Garbage and plastic bags have recently filled a section of the Tan Hoa Canal between District 11 and Tan Phu District next to Dam Sen Park. Most of the blockage is made up of plastic bags. Several trash collectors nearby said they too had stopped collecting plastic bags.
Residents living on the canal banks said the waterway was cleaned often but that garbage always accumulates in just days.
The recycling non-cycle
Most of the city’s very little recycling is done by small household operations that are also shunning plastic bags due to their low profitability.
Le Thanh Hien, owner of a small recycling shop in Binh Chanh District, said he was shutting down his plastic bag operations as the recycling process cost more than he could make selling the recycled goods.
“I’ll lose every time if I recycle plastic bags,” he said.
A scrap buyer named Lanh, who makes money buying items from households and selling to recyclers, said she used to sell plastic bags to various recyclers at between VND4,000 (US$0.23) and VND5,000 ($0.29) per kilogram.
The price has dropped to VND2,000 ($0.12) recently and many of her buyers have stopped buying.
Le Van Khoa, director of the HCMC Waste Recycling Fund, said there had been no official research on the amount of used plastic bags being recycled.
But he said that until something was done soon, the millions of bags around the city and in landfills would continue building up.
“If there is no action taken to prevent the use of plastic bags, they’ll fill every corner of the city sooner than we think,” he said.
Buck doesn’t stop there
Additionally, many recyclers have been forced to move or close due to their own environmental violations.

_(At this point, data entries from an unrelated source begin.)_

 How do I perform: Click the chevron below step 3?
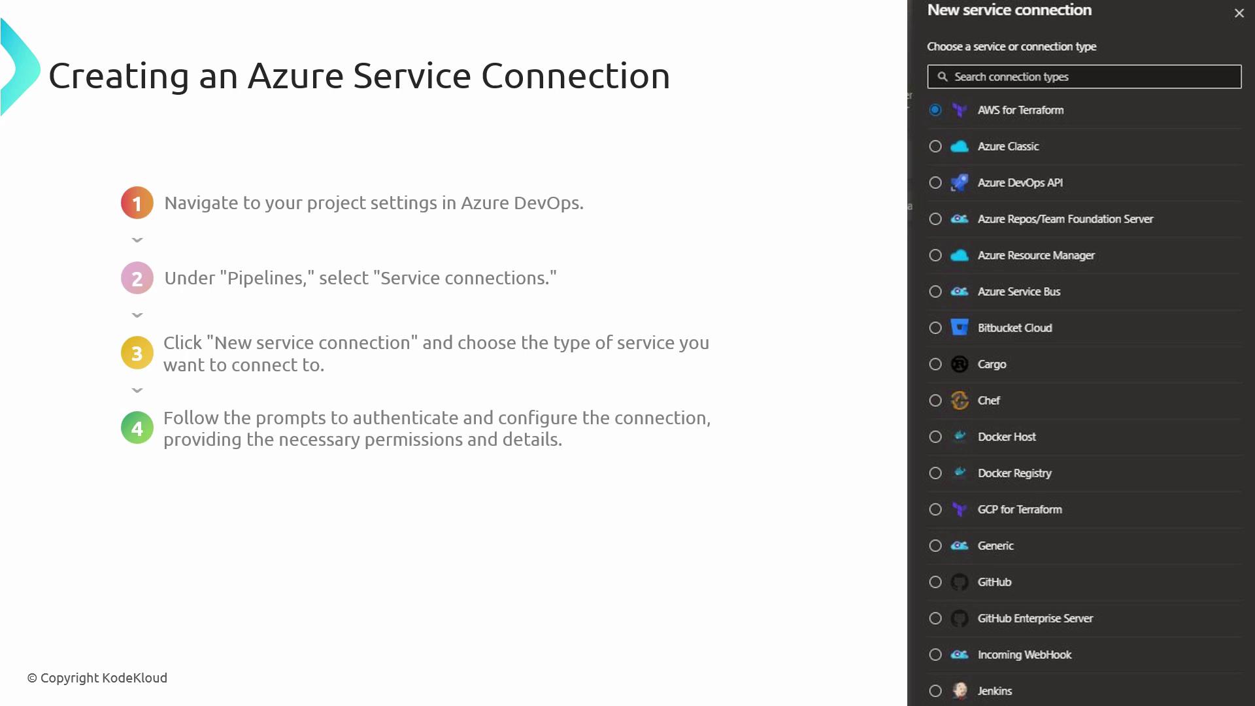(137, 390)
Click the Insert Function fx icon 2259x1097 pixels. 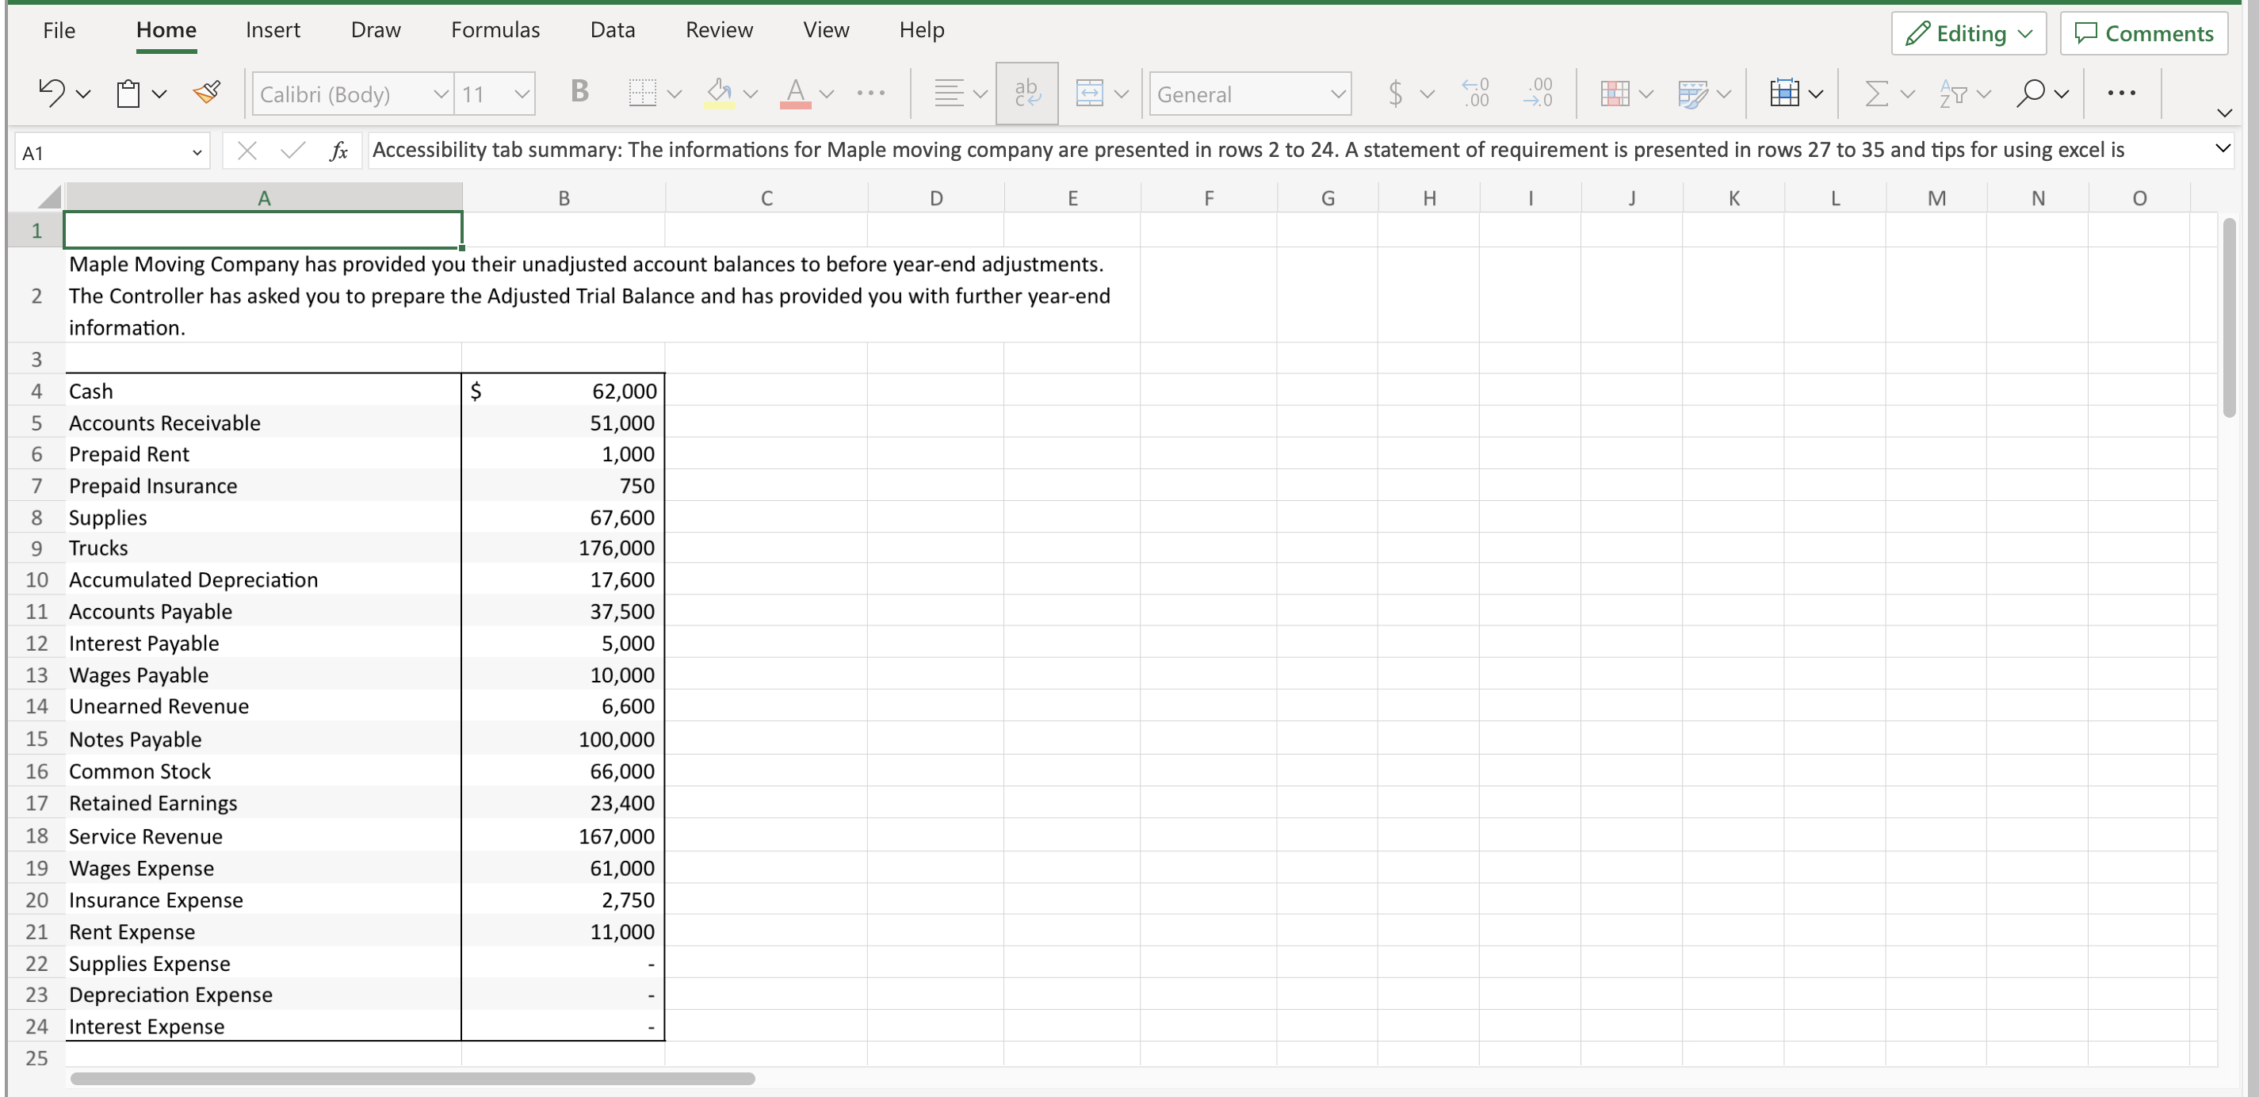point(339,150)
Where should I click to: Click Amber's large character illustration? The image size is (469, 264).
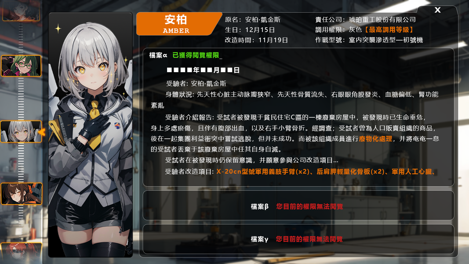click(x=91, y=135)
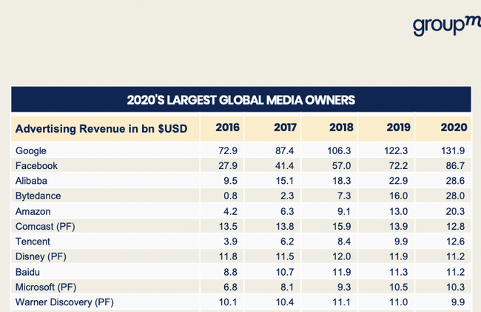
Task: Select the 2018 column header
Action: pos(341,127)
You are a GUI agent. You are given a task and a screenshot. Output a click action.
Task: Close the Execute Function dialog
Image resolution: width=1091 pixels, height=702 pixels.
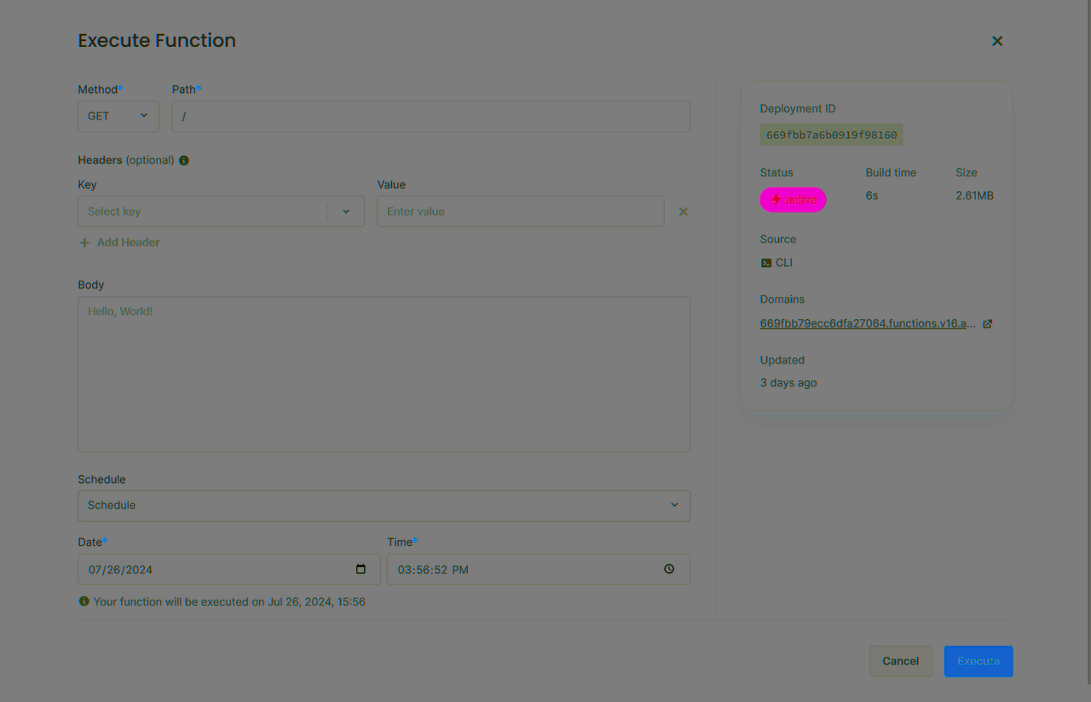tap(996, 40)
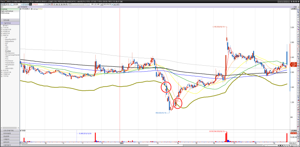Select the rectangle drawing tool in right toolbar

point(298,87)
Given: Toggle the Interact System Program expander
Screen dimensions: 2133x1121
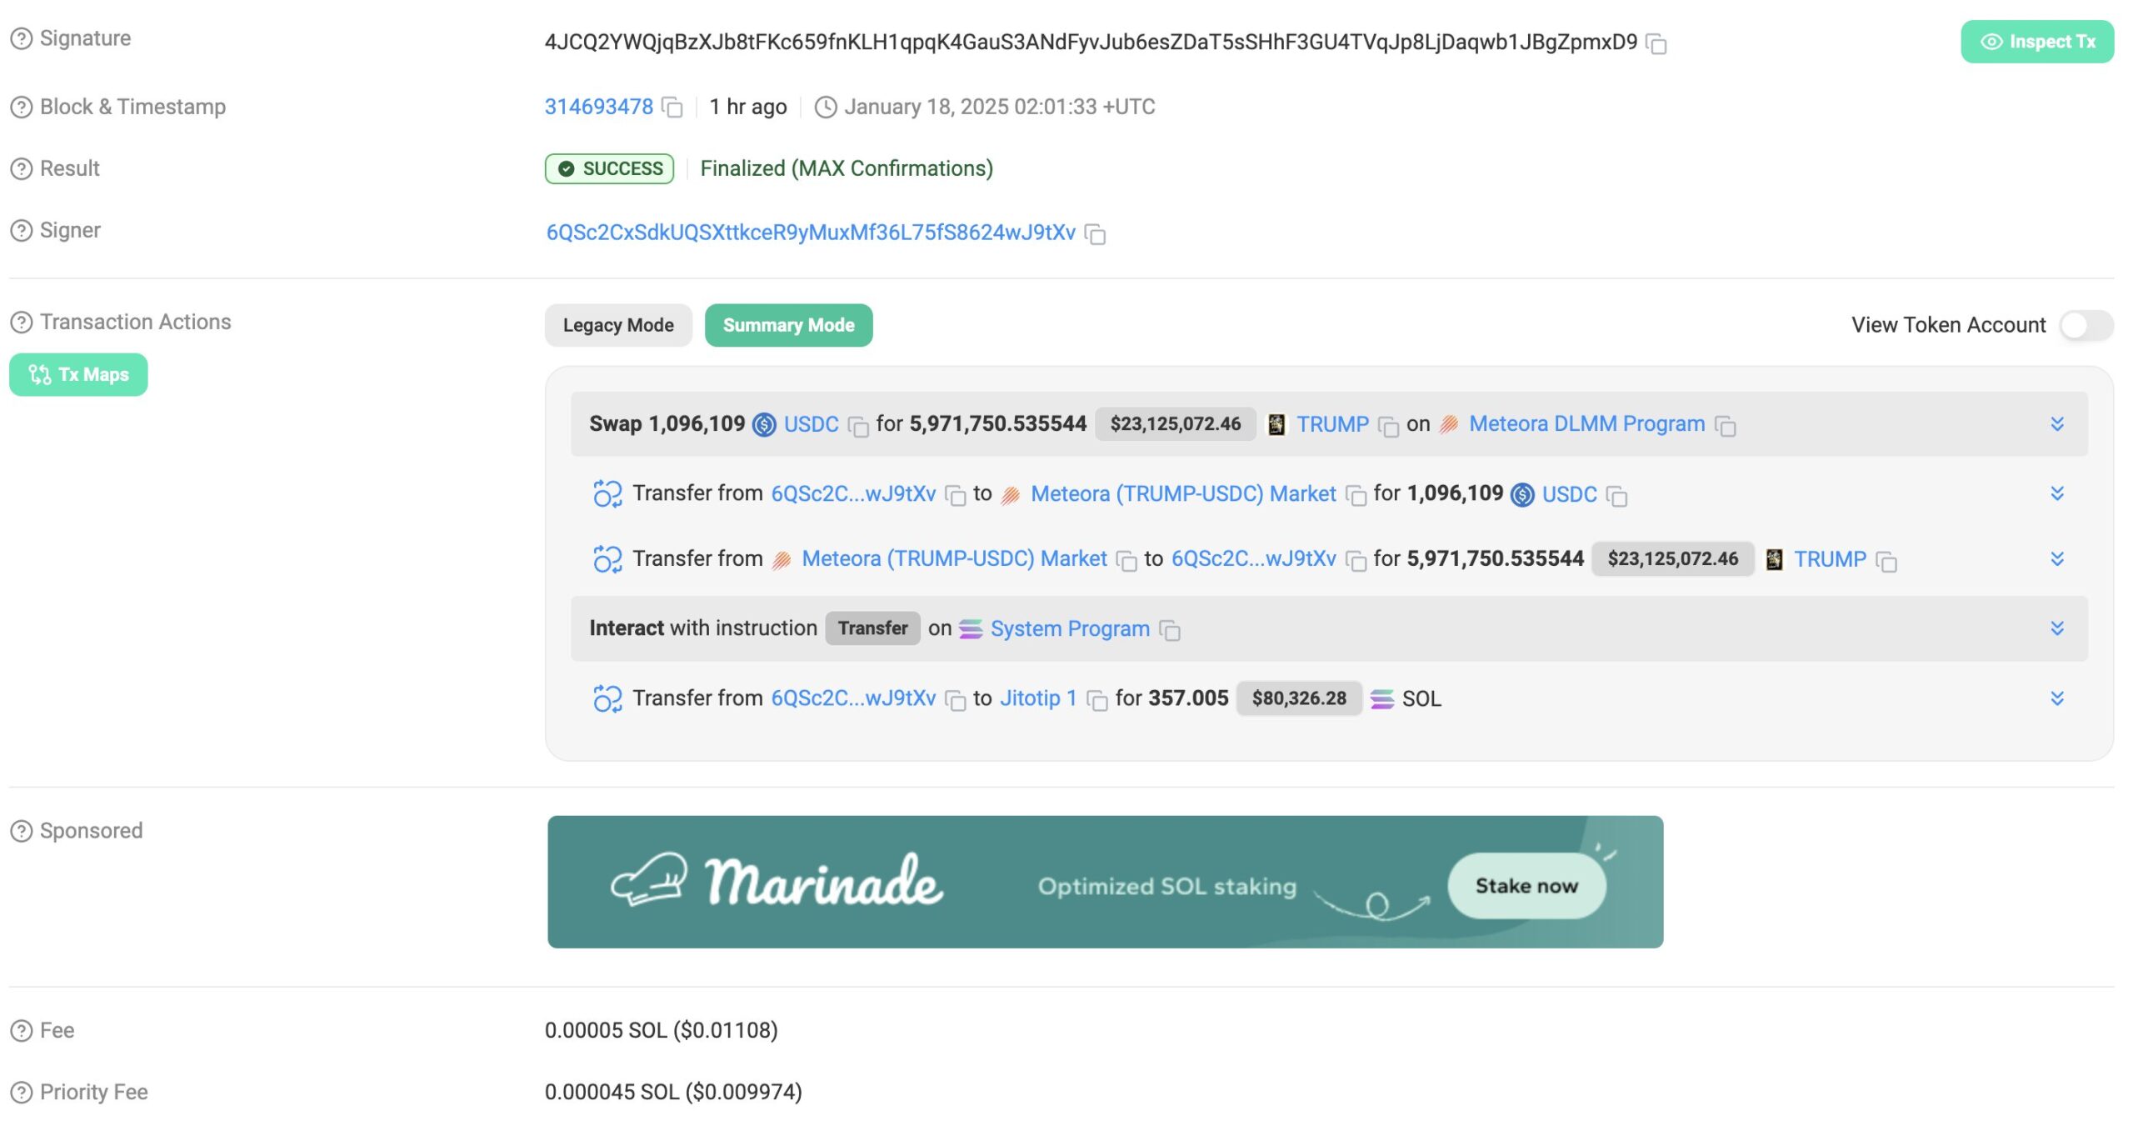Looking at the screenshot, I should point(2057,627).
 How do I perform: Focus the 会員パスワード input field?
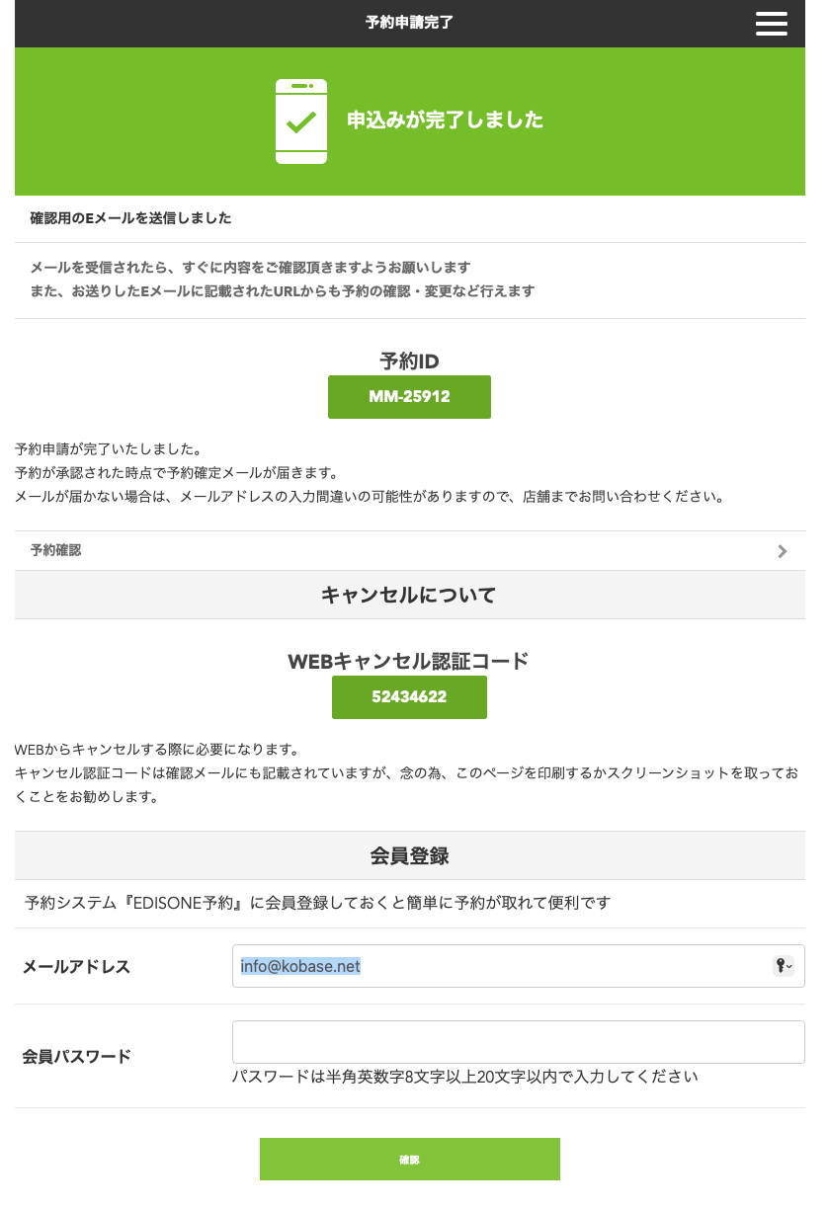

They often emit toxic fumes and smoke into the air and neighbors constantly complain about the stench of the large quantities of plastic when the recyclers wash and dry the bags before processing them.
The Tan Thang area, which crosses over both Tan Phu and Binh Tan districts, used to be abundant with vegetables farms. But over the last few years, the site became popular with plastic bag recyclers who washed and dried their bags there before processing.
But now that the bags can’t be resold, the site has been abandoned and the plastic left to waste. The once lush gardens are now covered in thick layers of leftover bags.
The accumulation of plastic has even encouraged people to throw their other trash and garbage there and Tan Thang is now a de-facto, unregulated dump.
An example to follow ?
In a story that could prove relevant to Ho Chi Minh City authorities’ efforts to stem the problem, Mexico City legislators have just approved a bill that would put store operators in jail or slap them with nearly $75,000 fines for giving out plastic bags, according to an Associated Press report posted on the International Herald Tribune’s website Wednesday.
The measure would not include biodegradable plastic bags and businesses would have one year to adapt to the law, said the report.
The average capital city resident used some 288 plastic bags per year, said a press statement issued by the city legislature Tuesday.
The city's landfills are full and the streets littered with plastic bags, according to the report.